Facianın ardından meşruiyeti olmayan, katmerleşmiş yalanlar içeren resmi açıklamalarda bulunulduğunu dile getiren Şener, “Üstelik iktidar tarafından yapılan ilk açıklamalar ve resmi yazılarda yoruma açık ifadeler duymuştuk. Fakat gerçeklik bugün belgelerle karşımızda duruyor. Mesela belgelenenler arasında en ciddi olanlarından birisi İliç’te yer alan Çöpler Maden Havzası civarında 400 metrelik fay alanının bulunduğu ve bunun bölgede çevre etüdü yapılırken (siyanür havuzunun ve tesislerin kurulma aşamasında) raporlara işlenmediği oldu. İkincisi ise, yine bölgedeki su kaynakları çevre etüdü yapılırken haritada yer almadı ve yok sayıldı. Bu durum artık belgelerde ve raporlarda görülüyor. Bu durum, devlet ve iktidarın yaşananlara yaklaşımını gösteriyor” ifadelerini kullandı.

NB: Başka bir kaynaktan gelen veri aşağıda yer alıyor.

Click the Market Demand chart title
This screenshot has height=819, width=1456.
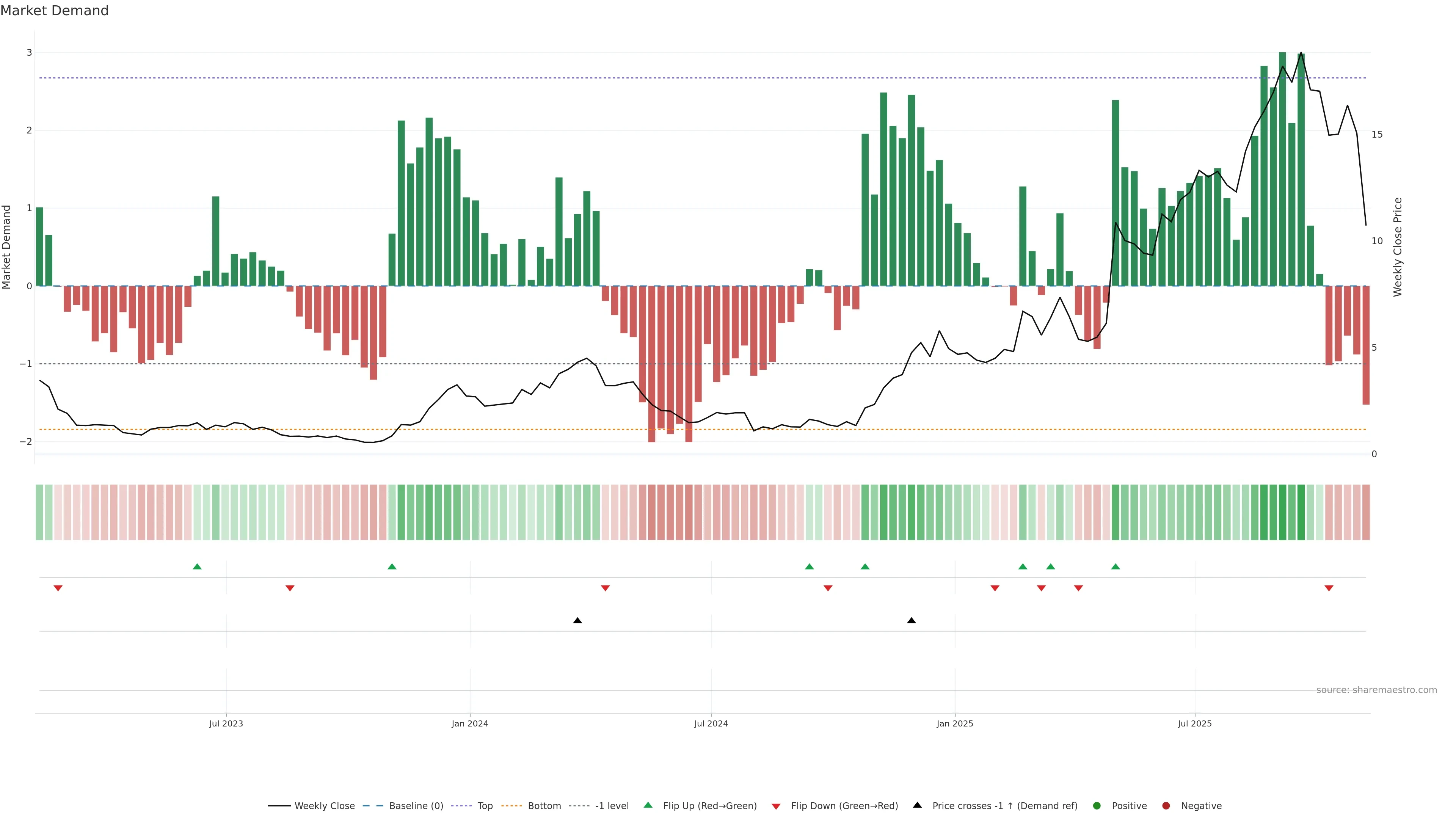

‘SEBEP OLANAKSIZLIK DEĞİL, SORUMSUZLUK'
Toprak altında kalan işçileri kurtaracak teknolojik alt yapının olmadığını dikkat çeken Şener, bunun sebebinin ise olanaksızlık değil, sorumsuzluk olduğunu vurguladı. Şener, “Bunu deprem sürecinde de gördük. Eğer o dönem beşli çetenin parklarda bekleyen kepçeleri, kamyonları ve iş makinelerinin hepsi afet bölgesine yönlendirilseydi, belki bu kadar can kaybı yaşanmayacaktı” dedi.
Licik’te yaşanan eko-kırım sonrasında Türkiye’deki ekoloji örgütlerinin gelinen aşamada iyi bir tepki örgütlediklerini savunan Şener, Türkiye’deki birçok maden sahasının teşhir edildiğini belirtti.

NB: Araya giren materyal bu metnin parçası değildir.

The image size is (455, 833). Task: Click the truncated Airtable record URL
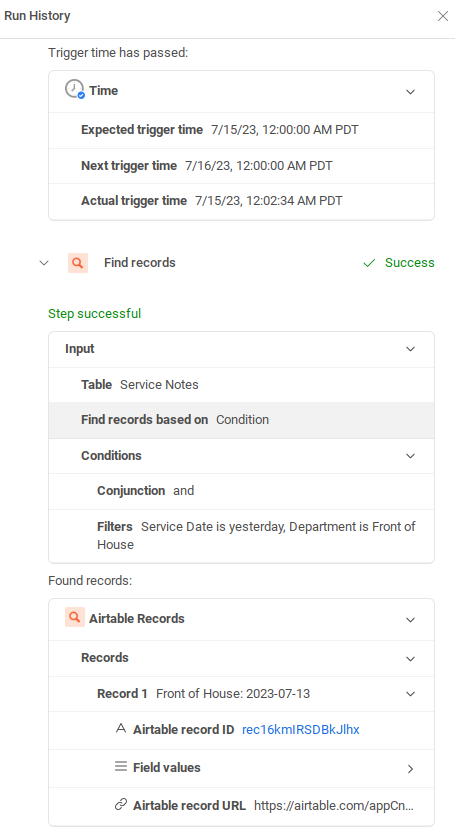click(333, 805)
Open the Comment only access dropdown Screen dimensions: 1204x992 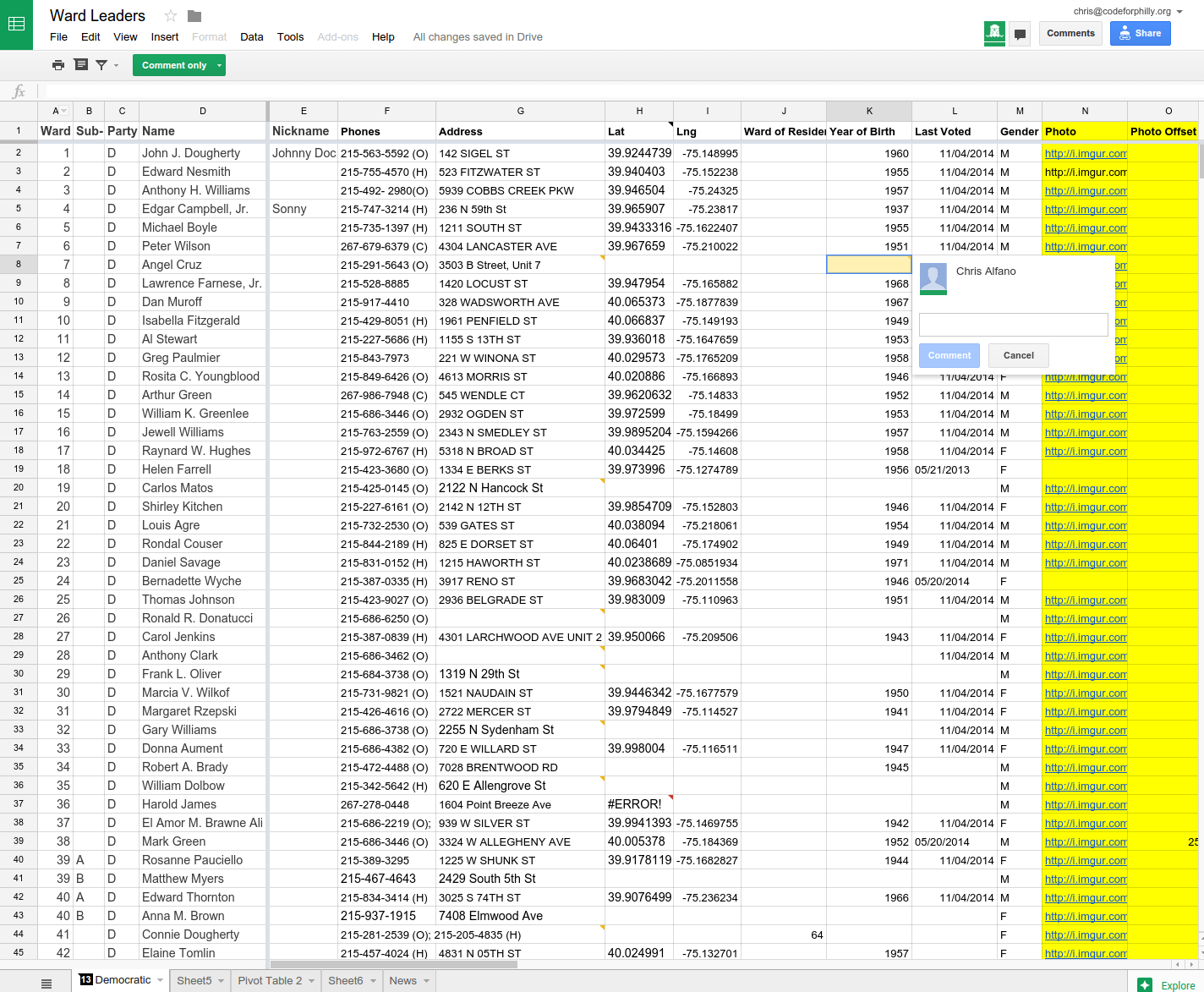[218, 64]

Yaşanan göçük öncesinde Licik’te ciddi bir eko-kırımın olduğunu söyleyen Şener, burası ve siyanür ile altın araması yapılan diğer birçok maden sahasında raporlanmış 38 ayrı kimyasal maddenin bulunduğuna işaret etti. Şener, “Bu gibi durumların hepsinin toptan kontrol edilmesi gerekiyor” dedi.
AVRUPA VE AMERİKA’DA SİYANÜR KULLANIMI YASAK
Madencilik faaliyetlerinin ülke ekonomilerinde ciddi yer tuttuğunu, ancak madencilik faaliyeti yapan kapitalist ülkelerin söz konusu faaliyetleri kendi ülkelerinde sınırlı olarak yaptıklarını da ifade eden Şener, şunları ekledi: “Siyanür Avrupa’da, Amerika’da ve İliç’teki maden faaliyetini yürüten şirketin menşei olan Kanada’da yasak. Bizim gibi ülkelerde ise hiçbir şekilde tedbir alınmıyor, maden faaliyetleri planlanmadan örgütleniyor.”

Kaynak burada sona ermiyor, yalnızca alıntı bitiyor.